By Mark Kneeskern
A giant hand is pushing sideways against our truck, rocking her back and forth like a toy boat. We tack south on 385, then bear west on 96 through Chivington and Eads, Heath and Sugar City, gaining hard-fought ground, inch-by-inch.
Recently, I wrote an epic song in homage to the wind and its nebulous ways, attempting to salve some emotional wounds that had been inflicted upon the small desert community of Terlingua during a long, chilly, brutal winter in Far West Texas. Now, as my partner Shannon and I navigate our way toward Salida after visiting my family in Minnesota, the wind is making a genuine attempt to blast us off the road.
Someone more superstitious than myself would believe that spirits, be they malevolent or peaceful, are rising up in reaction to my soliloquy, but I reckon it’s just an exceptionally blustery spring session out here on the plains. Several semis have blown over on the interstate, hopeless sails flattened across a heartless sea of wheat. My own heart has fallen upon the knowledge that my father may soon be riding somewhere on a cosmic zephyr, passing beyond this earthly domain.
Last night we slept in a field of mud. After driving out of Minnesota through a mourning snowstorm, traversing the endless gray skies of Iowa, and crossing dark corners of Missouri and Nebraska, we ran out of steam, entering a state known for wild wind, home of the twister which took little Dorothy to another dimension. I piloted our rig into a field entrance off a wet gravel road, feeling the tires roll into what can only be described as “lumpy pudding.” After a long day of driving on tar-striped highways, we were fixing to collapse, so I just took a deep breath, got out, and slogged around in the mud, (which soon formed thick waffles on the bottoms of my shoes) schlepping our tarp, futon and bedding back and forth from the truck to a nest I’d made from a perfectly random pile of straw which someone had left behind. Waddling around like an obscure and confused goose, I was soon tired almost to the point of collapse. Gus, our feline sidekick, hopped out of the truck to investigate the situation, only to begin walking almost as comically as I, confounded by the sticky, clay-infused surface, stepping forward with two paws while violently shaking the others. Soon, he was observing my baffling behavior from the roof of the truck. (Muddy prints adorn our hood and windshield.) From a nearby woodland came the insane screechings and howlings of local fauna … owls, raccoons, and who-knows-what, all sounding like they might come out from the trees to tear off our faces. I slip-slopped over to the truck, grabbed Gus, and threw him back inside.

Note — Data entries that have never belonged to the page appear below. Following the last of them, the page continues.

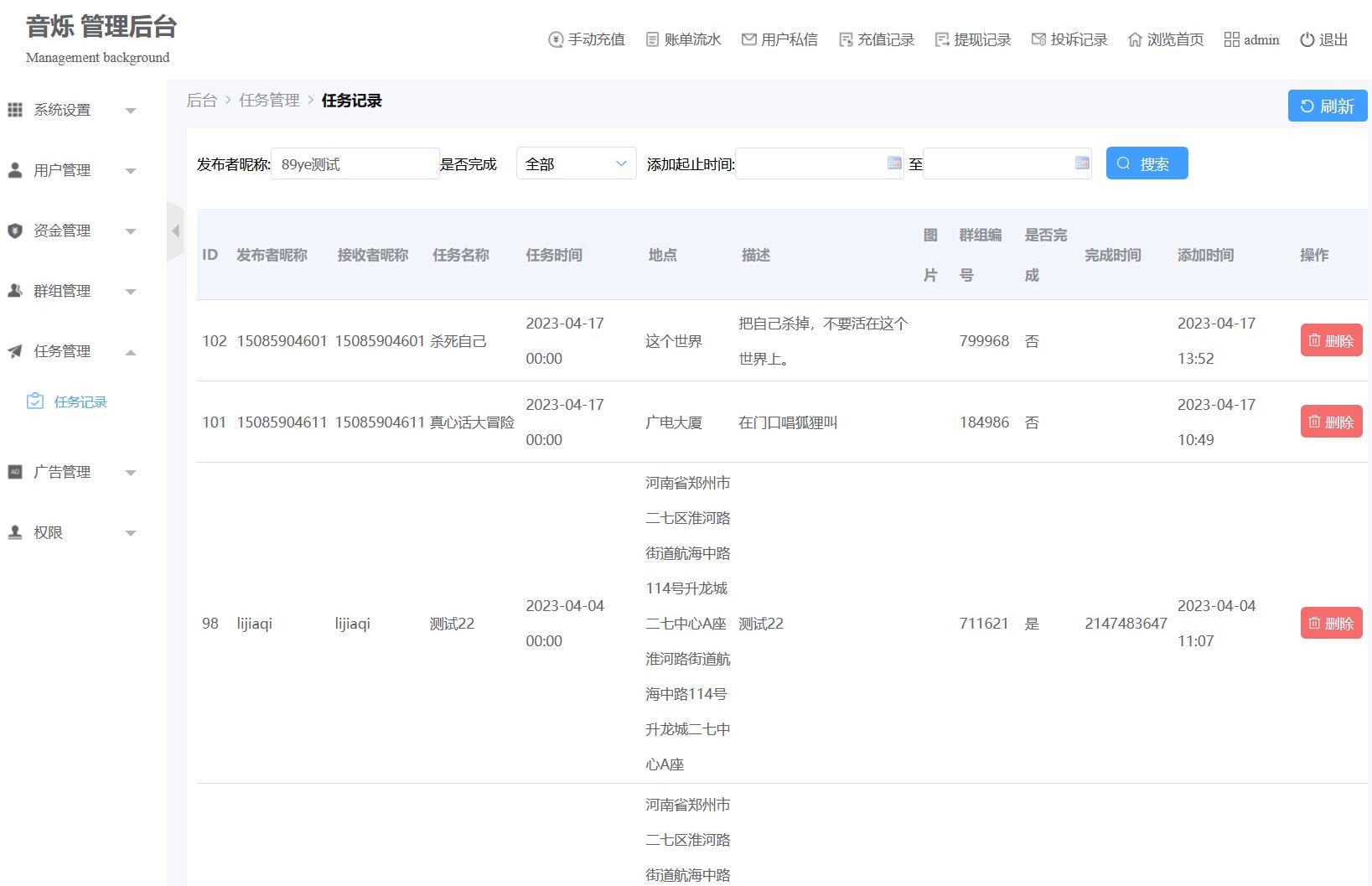Collapse the 任务管理 sidebar menu
This screenshot has width=1372, height=886.
71,351
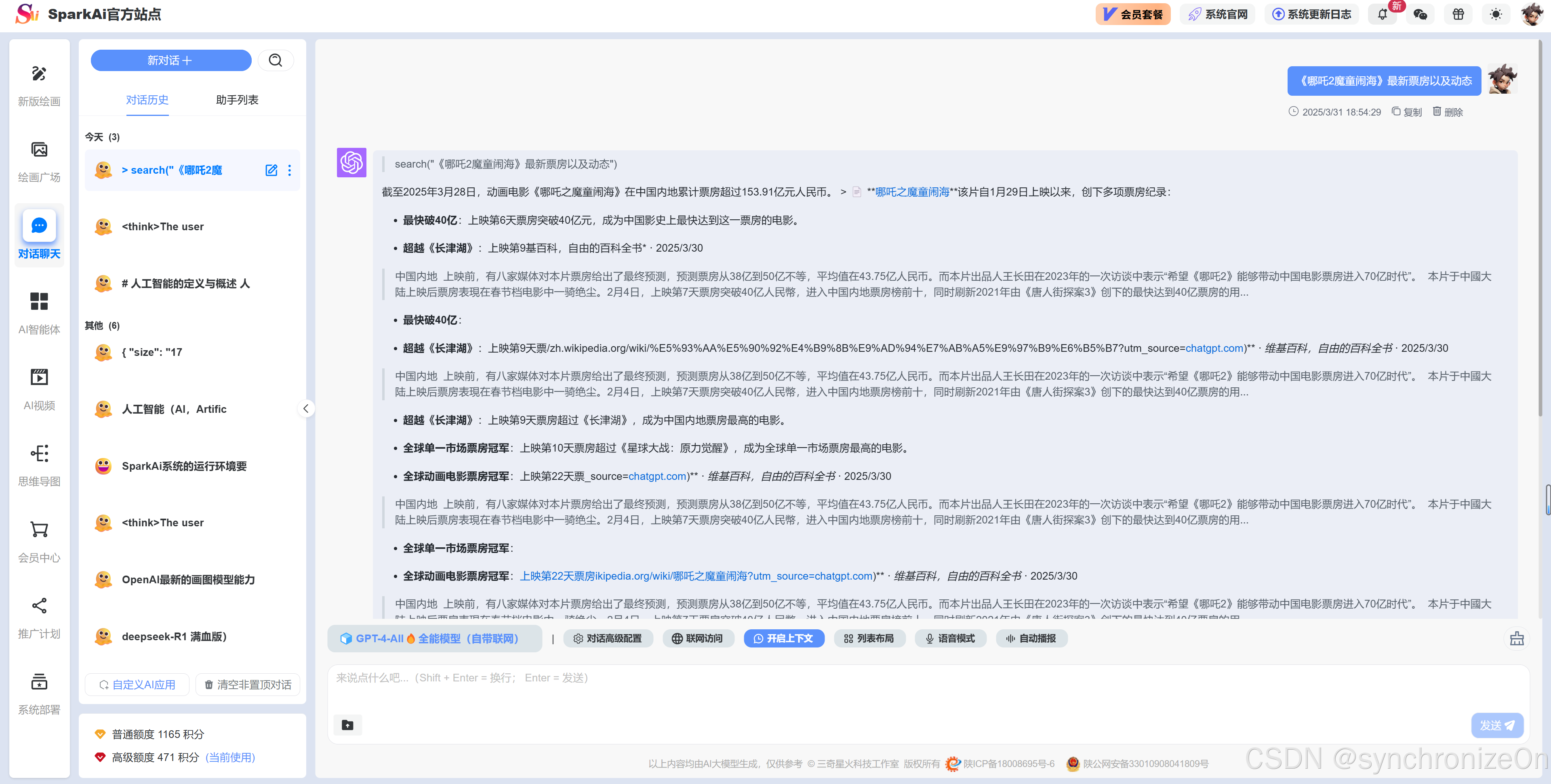Click the edit icon on the selected conversation
The image size is (1551, 784).
coord(271,170)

In an attempt to make maneuvers less clumpy, I had begun tossing extra straw, making a path from the truck to our muck-bound mattress. With feet weighing fifty pounds each, the straw served only to festoon my mud-waffles with a thatch of absurd yellow whiskers; however, it would serve as a pretty path for a particular princess, one who had been waiting inside the truck. My own movements began to resemble those of a man attempting to escape a mob-murder while already wearing his cement-galoshes.

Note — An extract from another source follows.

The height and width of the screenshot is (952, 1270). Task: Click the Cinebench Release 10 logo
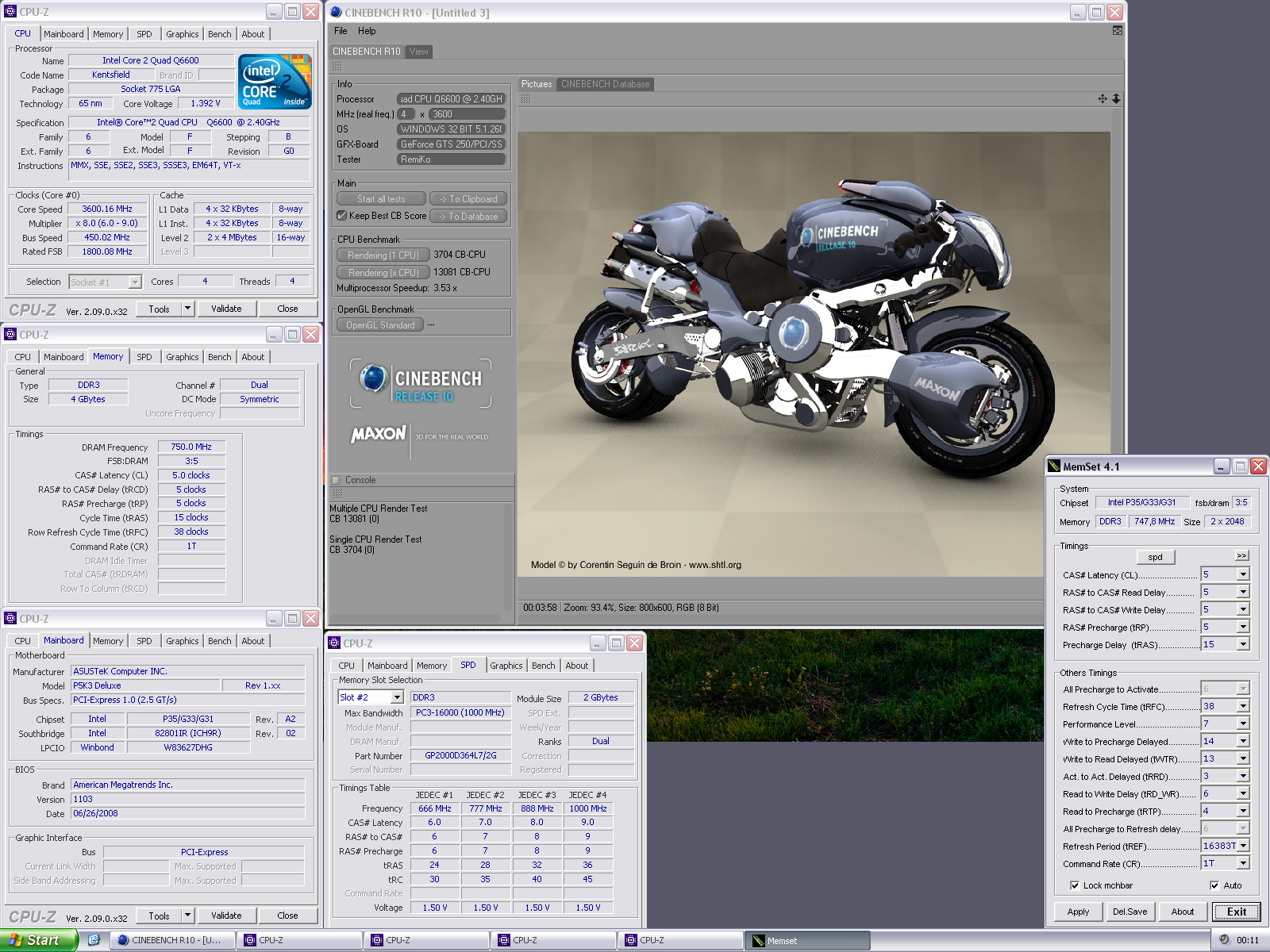421,384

We finally settled in for the night, fairly comfortable even with icy breezes puffing across our pad. As we spoke in low tones about all of the interesting things we’d witnessed thus far on our journey, the clouds parted for a moment above our heads. There, perfectly framed by cotton, was the Big Dipper. A person confident in the miraculous would take it as a sign that our cup would soon be filled, our luck restored and our garden watered. For a moment, a beautiful one, I believed in magic. Then it began to rain …
I drive now in a somnolent state of mind after a cruel night in that cold Kansas mud. Tumbleweeds migrate across the road and lodge themselves in a fence line on the opposite side, accumulating in such numbers that the fence has become one long, shaggy barrier. Some of those roly-poly Russian thistles catch enough air that they snag upon old railroad powerlines, stacking up like the beads of a nasty abacus, counting off some unknown quantity of troubles.
“High Winds May Exist,” a sign says, making me laugh and breaking my melancholy. The message makes me think about how it’s not always windy here. If there never had been wind, would one really believe that it could exist? We cannot know something until we ourselves have experienced it, and therefore can only take note from the signs and try to best ready ourselves for the adventure. This heartens me as we blow down the road toward our mountain paradise.
Mark Kneeskern has taken to the road, the sky and the ether in an attempt to smash his way into the genre of travel writing.